WHAT TO PRODUCE:
Set down every line from the one with "Given: Open the AYAMDADINOSAURRR channel link" to the end of the entries, both ends included, exactly as it reads and without pictures.

Saved entries
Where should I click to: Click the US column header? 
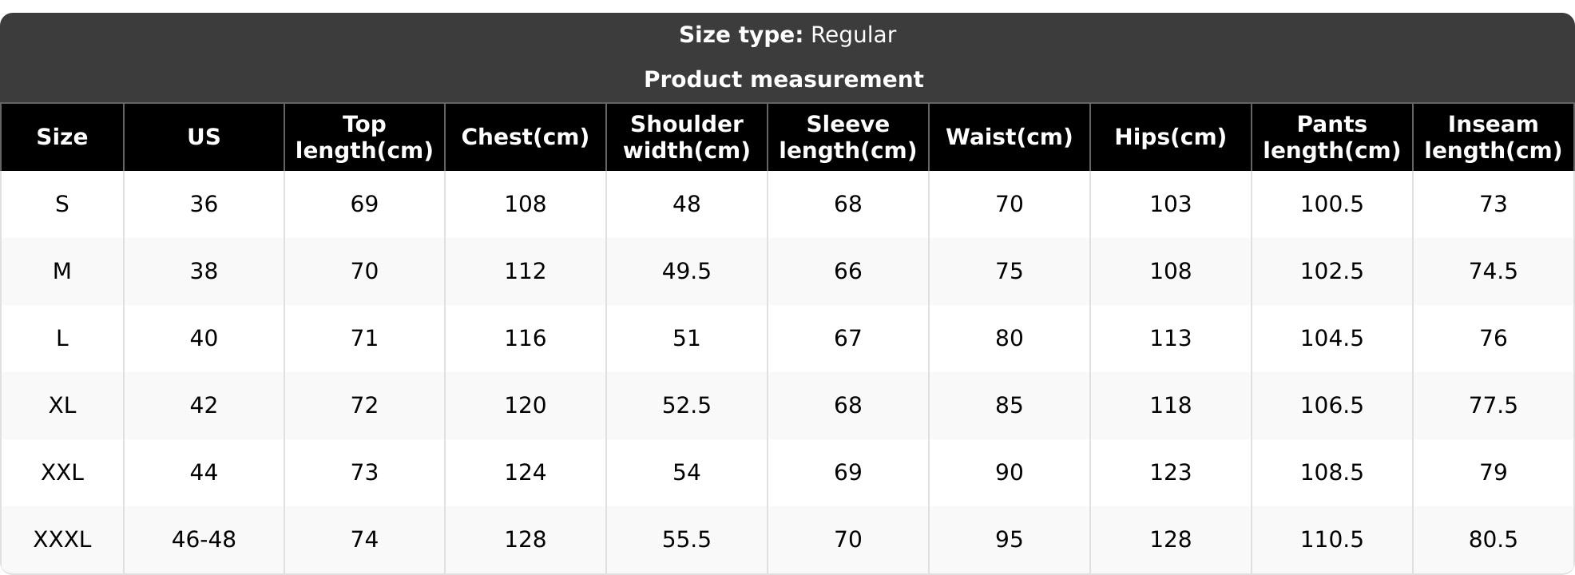tap(204, 137)
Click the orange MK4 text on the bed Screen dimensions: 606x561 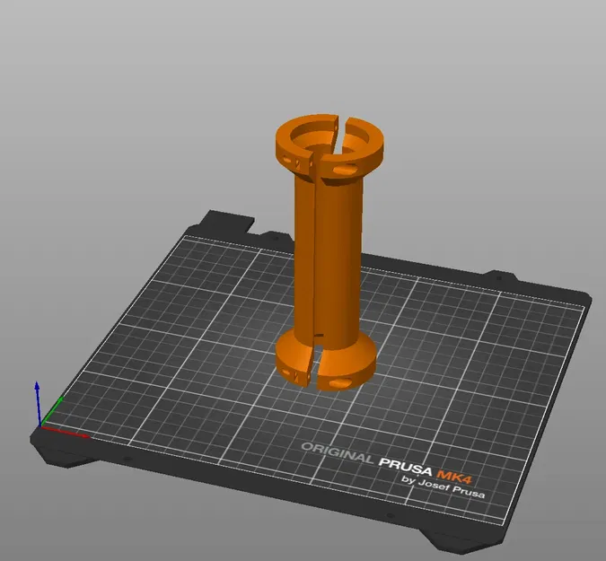click(454, 476)
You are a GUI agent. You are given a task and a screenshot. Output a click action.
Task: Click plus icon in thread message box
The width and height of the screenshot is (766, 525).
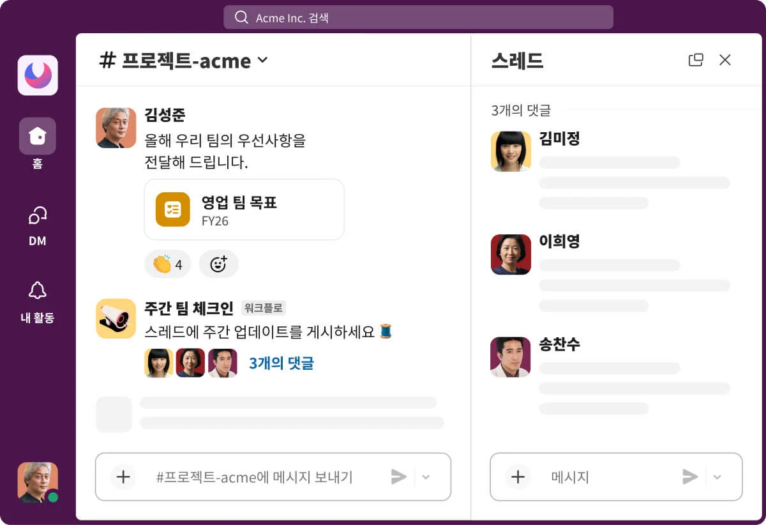pyautogui.click(x=518, y=476)
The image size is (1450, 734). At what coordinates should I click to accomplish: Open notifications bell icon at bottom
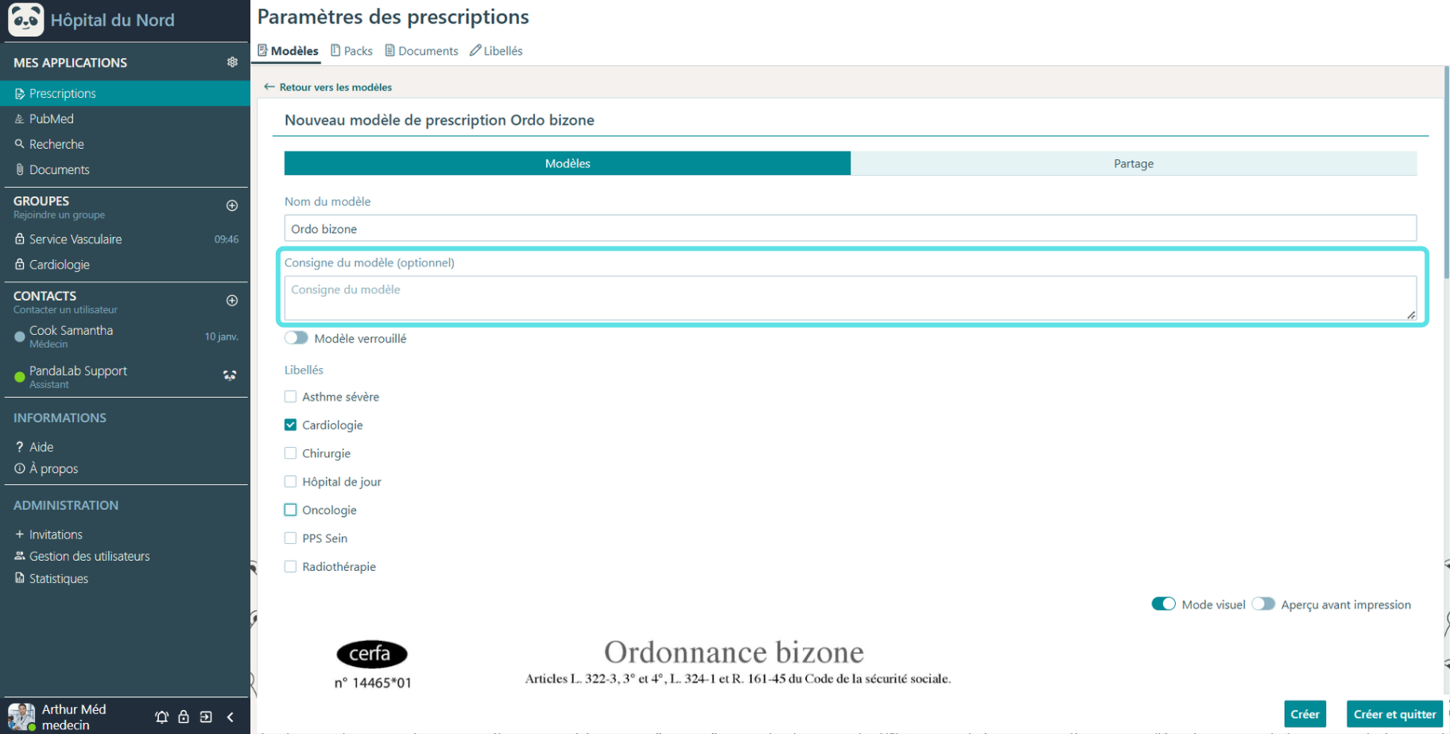point(162,717)
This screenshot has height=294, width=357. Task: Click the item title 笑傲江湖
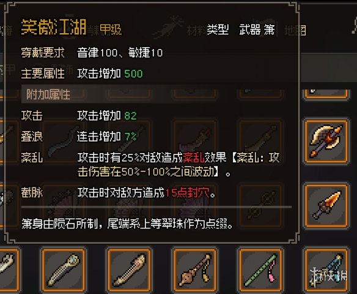pyautogui.click(x=54, y=27)
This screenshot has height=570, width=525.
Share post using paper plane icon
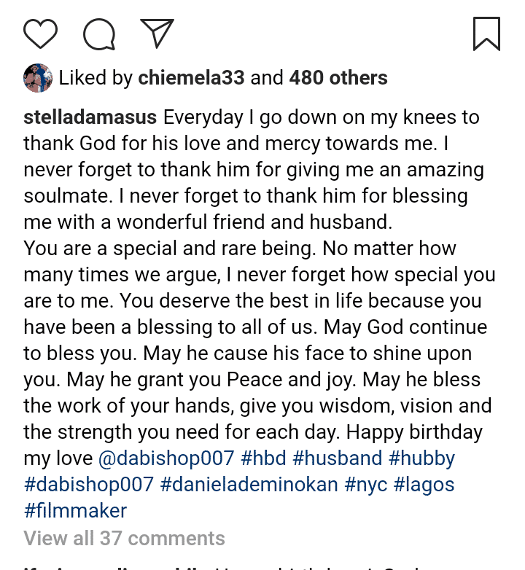(157, 34)
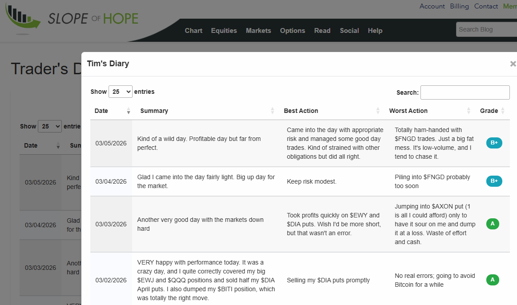
Task: Click the A grade badge for 03/03/2026
Action: 492,224
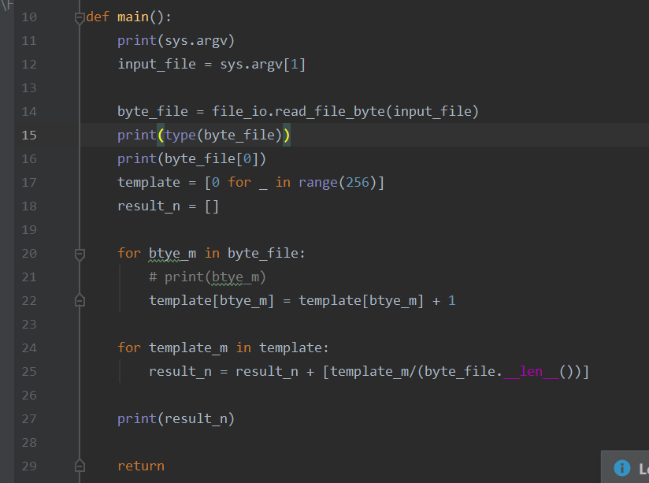Click the commented print(btye_m) on line 21

click(x=207, y=277)
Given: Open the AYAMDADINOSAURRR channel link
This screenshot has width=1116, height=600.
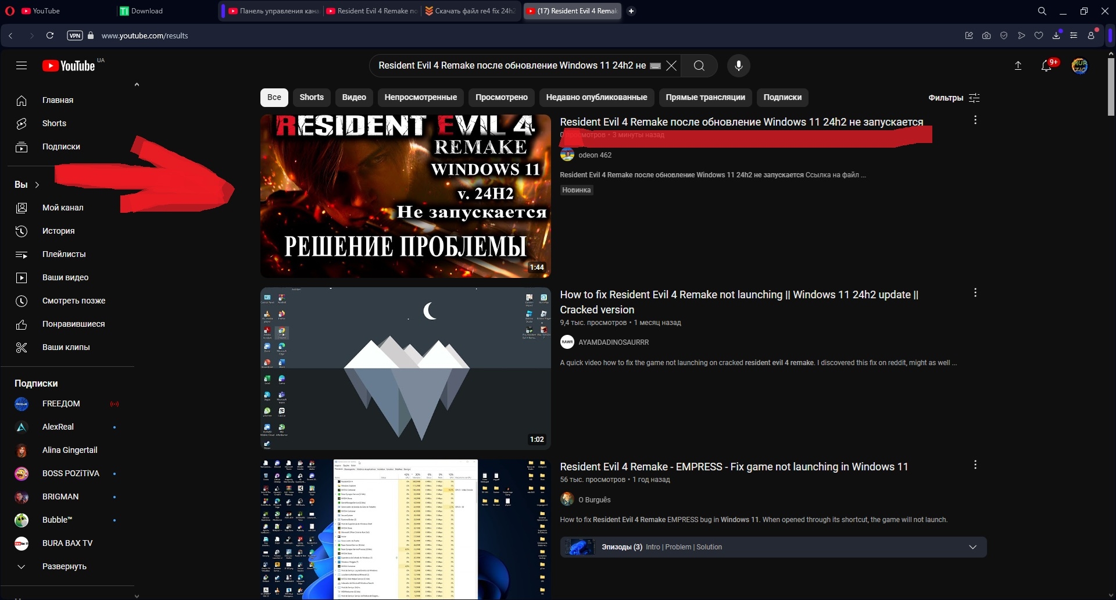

TASK RESPONSE:
Given: Open the AYAMDADINOSAURRR channel link
This screenshot has width=1116, height=600.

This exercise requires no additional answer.